Hollow fiber: Sawyer PointONE inline (0.1 micron) or a comparable filter rated for pathogen removal (NSF/ANSI P231). Can be connected inline with standard 1/2-inch or 3/4-inch fittings.
UV unit: A flow-through UV unit sized for your flow rate. Look for NSF/ANSI 55 Class B (40 mJ/cm² dose). Most residential units handle 2-10 gallons per minute.
Testing
After installing any new system, before using the water for drinking, test it:
Minimum: Coliform bacteria test. A positive result means the treatment system has failed or is not properly installed. This test is available as a mail-in kit from IDEXX Laboratories and others, or at some hardware stores.
Comprehensive: Full potable water panel including coliform, nitrates, lead, pH, hardness, and turbidity. A certified laboratory can provide this for $50-100.
Ongoing: Test annually, after any system maintenance that disrupts the filtration sequence, or after any events that may have compromised the system (flood, roof damage, extended power outage affecting UV unit).
Non-Potable vs. Potable Uses
Not all rainwater needs to be treated to drinking quality. A tiered system serves different uses:
Non-potable (collected, lightly filtered): Toilet flushing, outdoor irrigation, washing cars, laundry
Potable (full treatment): Drinking, cooking, food preparation, ice
Many residential rainwater systems are designed primarily for non-potable use with a separate treated drinking water supply. The non-potable system reduces household water consumption significantly without the treatment investment of a full potable system.
Sources
Frequently Asked Questions
Is rainwater from the sky clean enough to drink directly?
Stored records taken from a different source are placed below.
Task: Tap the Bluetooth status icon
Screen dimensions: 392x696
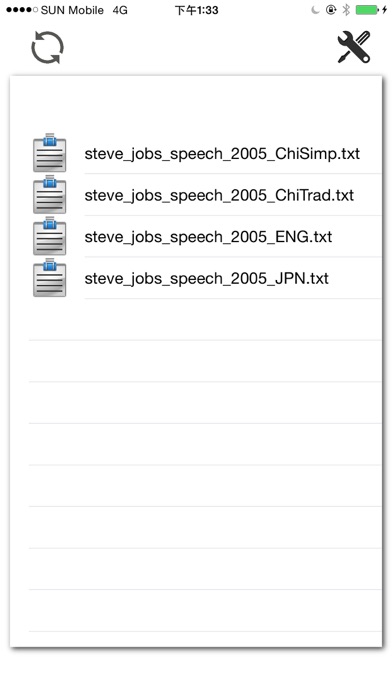Action: point(346,10)
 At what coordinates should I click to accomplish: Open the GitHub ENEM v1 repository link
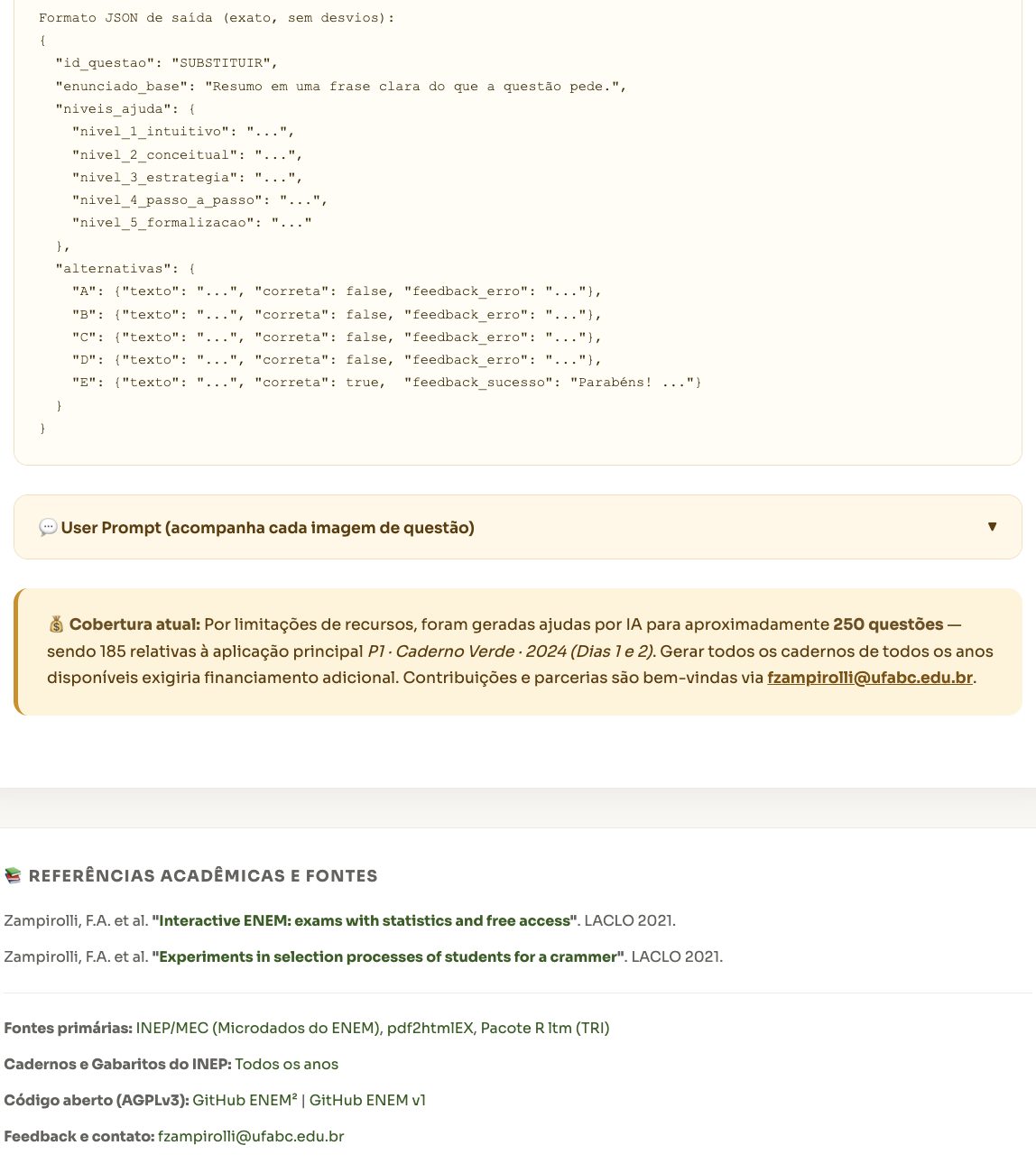(367, 1100)
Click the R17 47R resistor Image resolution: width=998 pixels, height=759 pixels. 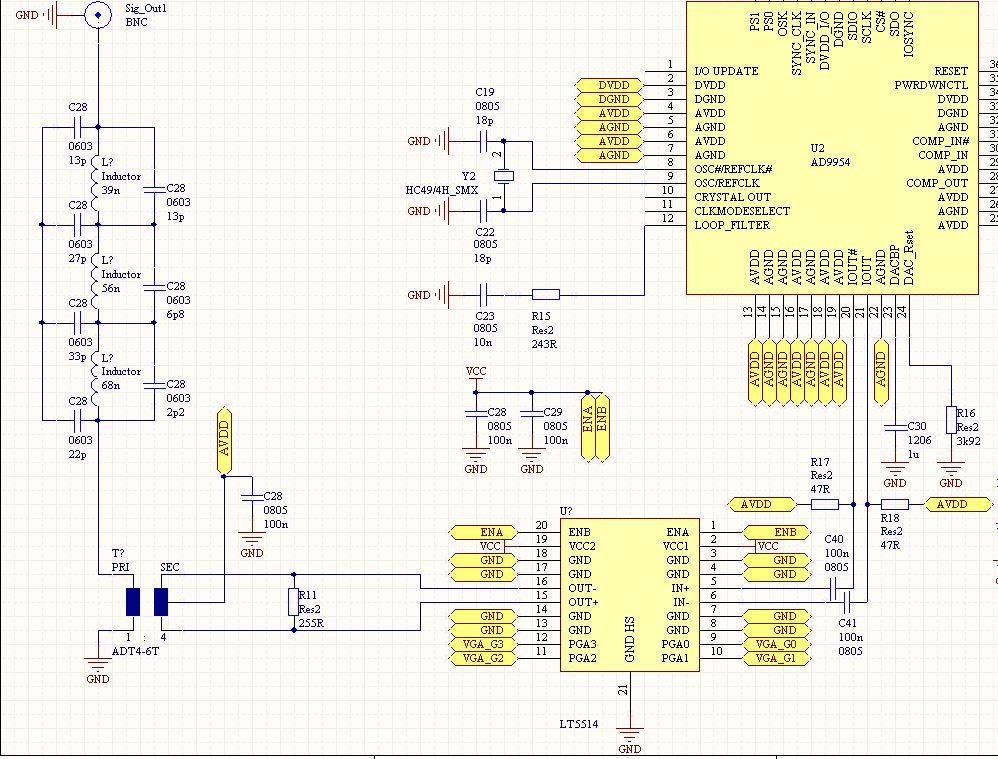(x=824, y=504)
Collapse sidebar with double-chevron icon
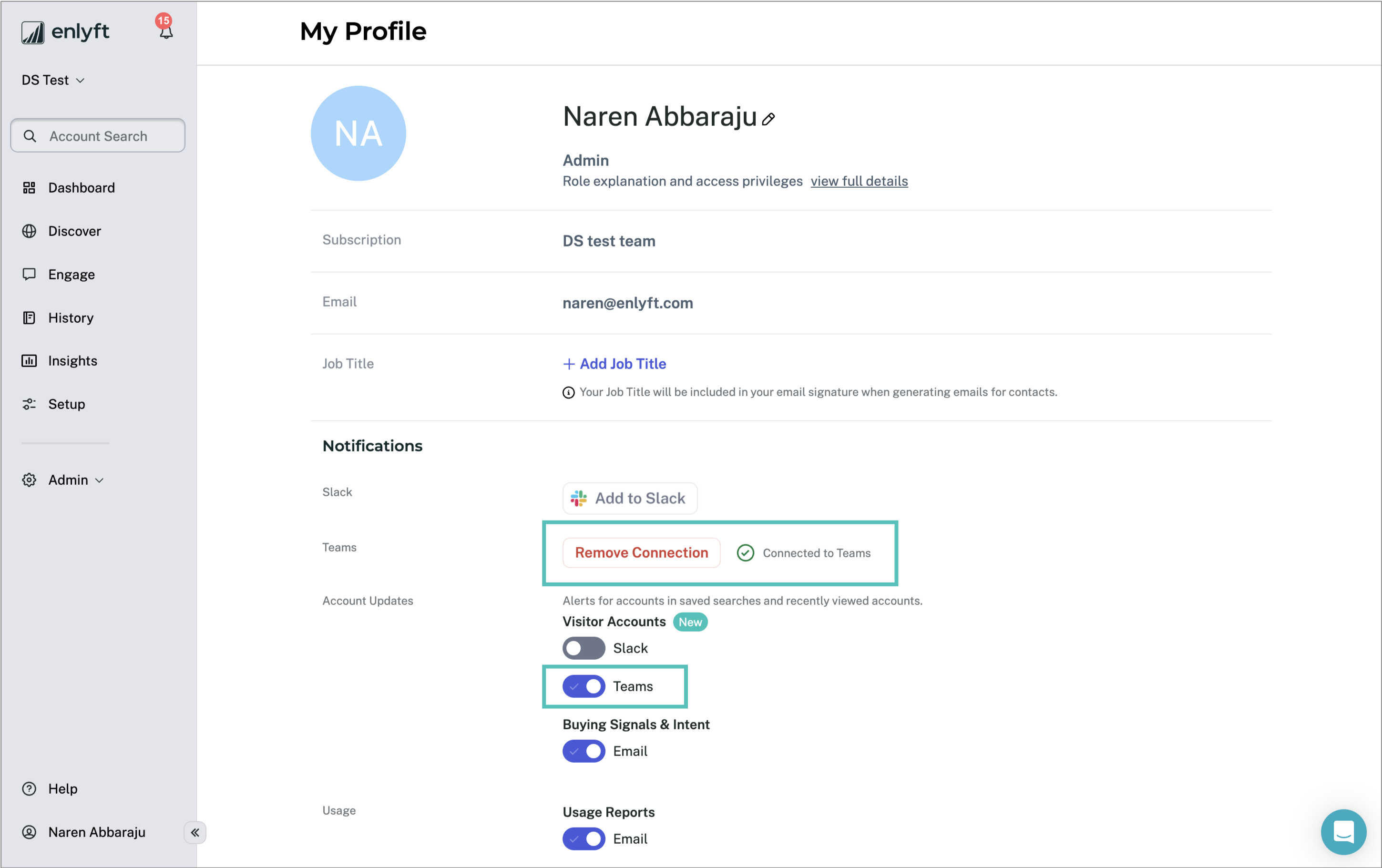This screenshot has width=1382, height=868. [x=195, y=832]
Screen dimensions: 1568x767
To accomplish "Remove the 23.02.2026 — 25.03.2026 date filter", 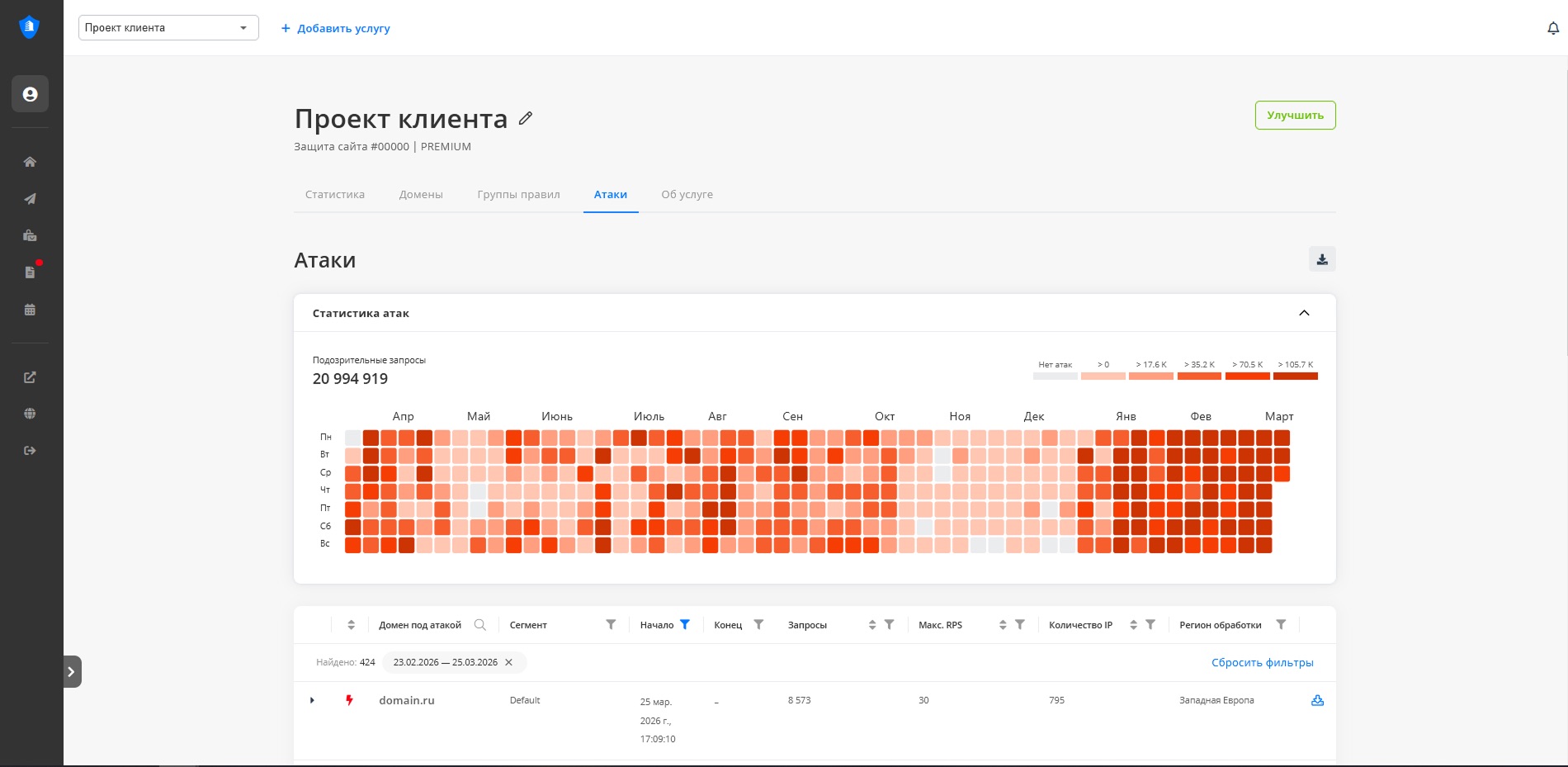I will pyautogui.click(x=508, y=662).
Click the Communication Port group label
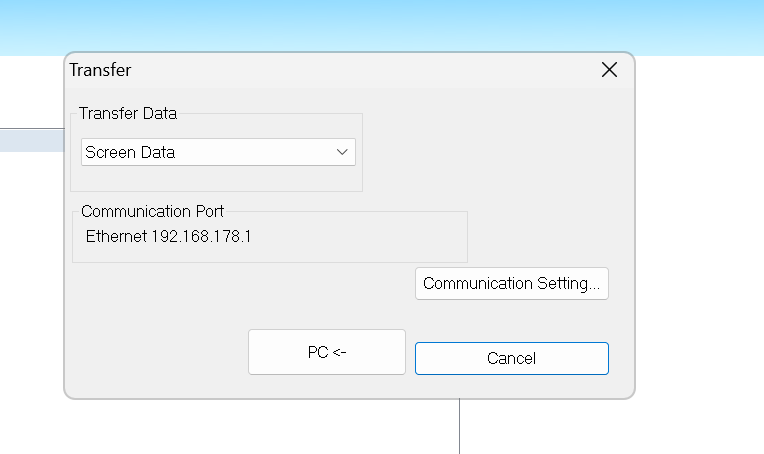The image size is (764, 454). click(x=153, y=211)
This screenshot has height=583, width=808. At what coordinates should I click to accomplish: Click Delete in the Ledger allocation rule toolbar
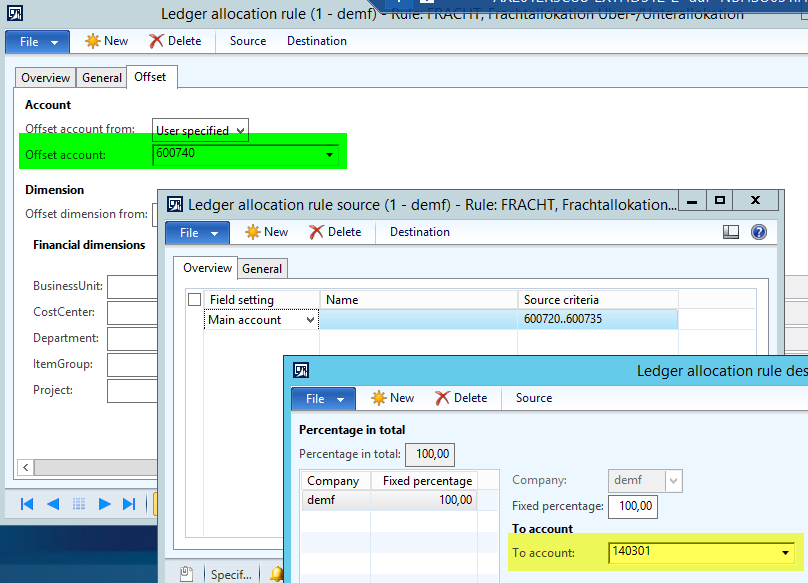175,41
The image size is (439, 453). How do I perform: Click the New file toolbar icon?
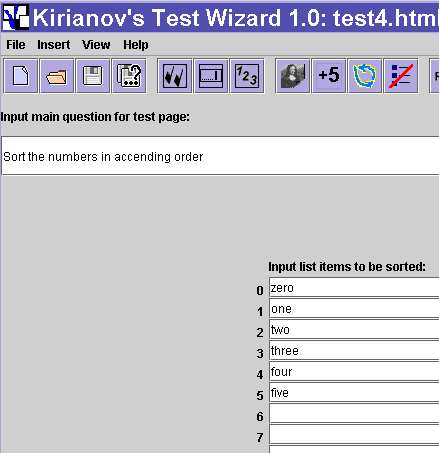(x=20, y=76)
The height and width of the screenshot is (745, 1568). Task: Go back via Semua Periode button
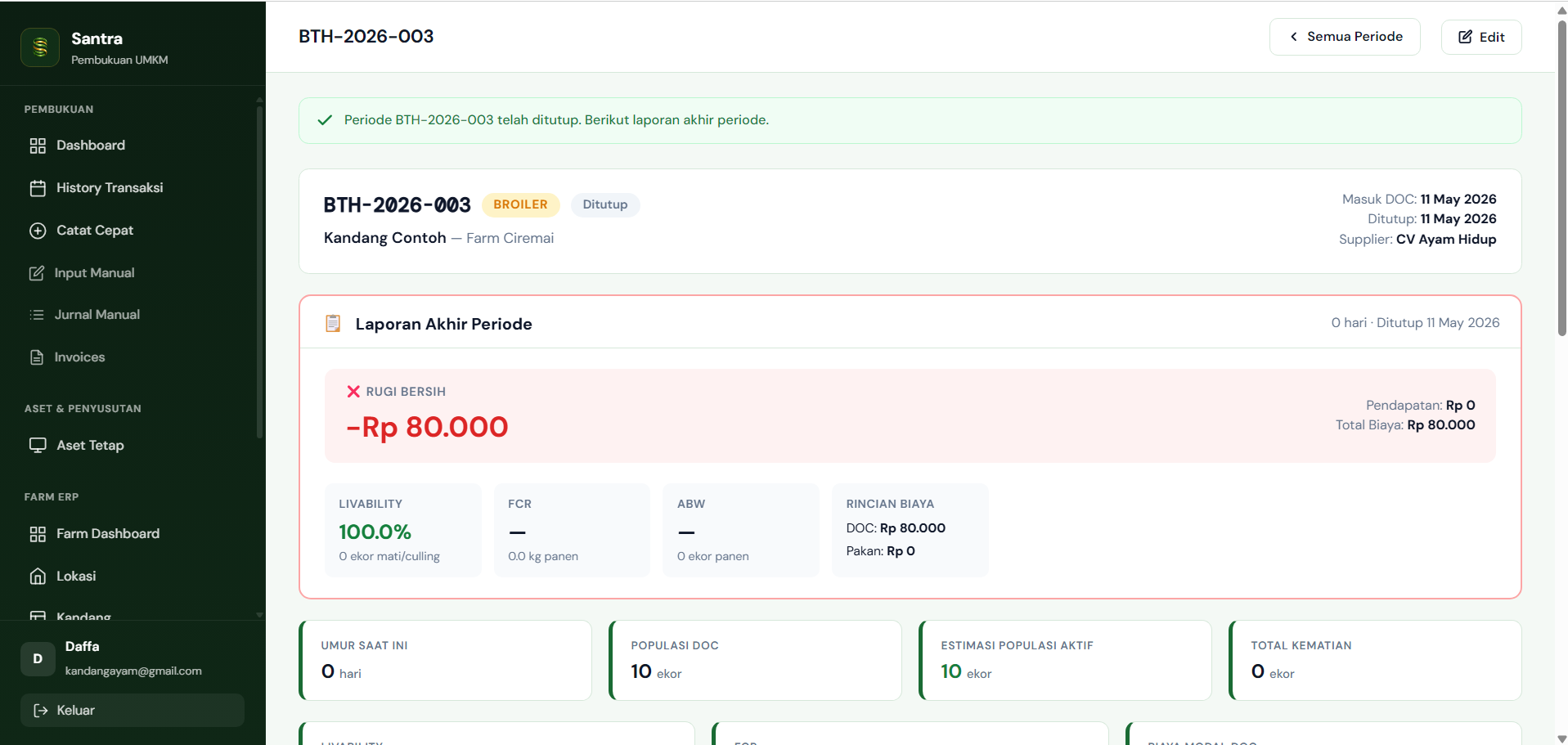pyautogui.click(x=1345, y=37)
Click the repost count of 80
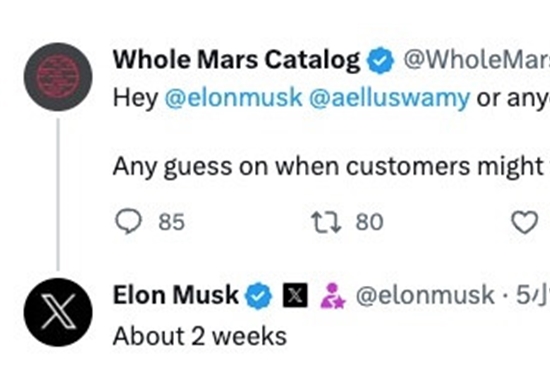The image size is (550, 378). tap(369, 222)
Rain in remote areas with low atmospheric pollution is relatively clean, but not reliably safe for direct drinking. It picks up atmospheric particulates, bacteria, and dissolved gases on the way down and whatever is on the catchment surface (roof). Direct rain collection in a clean container (not off a roof) in a pollution-free area is safer than roof runoff, but should still be filtered and disinfected. Rain collected off any roof should always be treated before drinking.
What specific contaminants are in roof-collected rainwater?
The most common: bird and animal feces (bacteria, Campylobacter, Salmonella, Cryptosporidium), dust and particulates, pollen, atmospheric nitrogen compounds, heavy metals from roofing materials and gutters (lead from paint residue, zinc from galvanized gutters, copper from copper flashing), and polycyclic aromatic hydrocarbons (PAHs) from asphalt shingles. First flush diversion removes most biological contaminants. Filtration handles the rest.
How do you test if rainwater is safe after treatment?
Basic water test kits (available online or at hardware stores) check for coliform bacteria, nitrates, pH, hardness, and chlorine residual. A positive coliform test means the treatment has failed or has been compromised. For drinking water confidence, testing annually or after system changes is good practice. You can also use a certified lab — most charge $30-100 for a comprehensive potable water panel.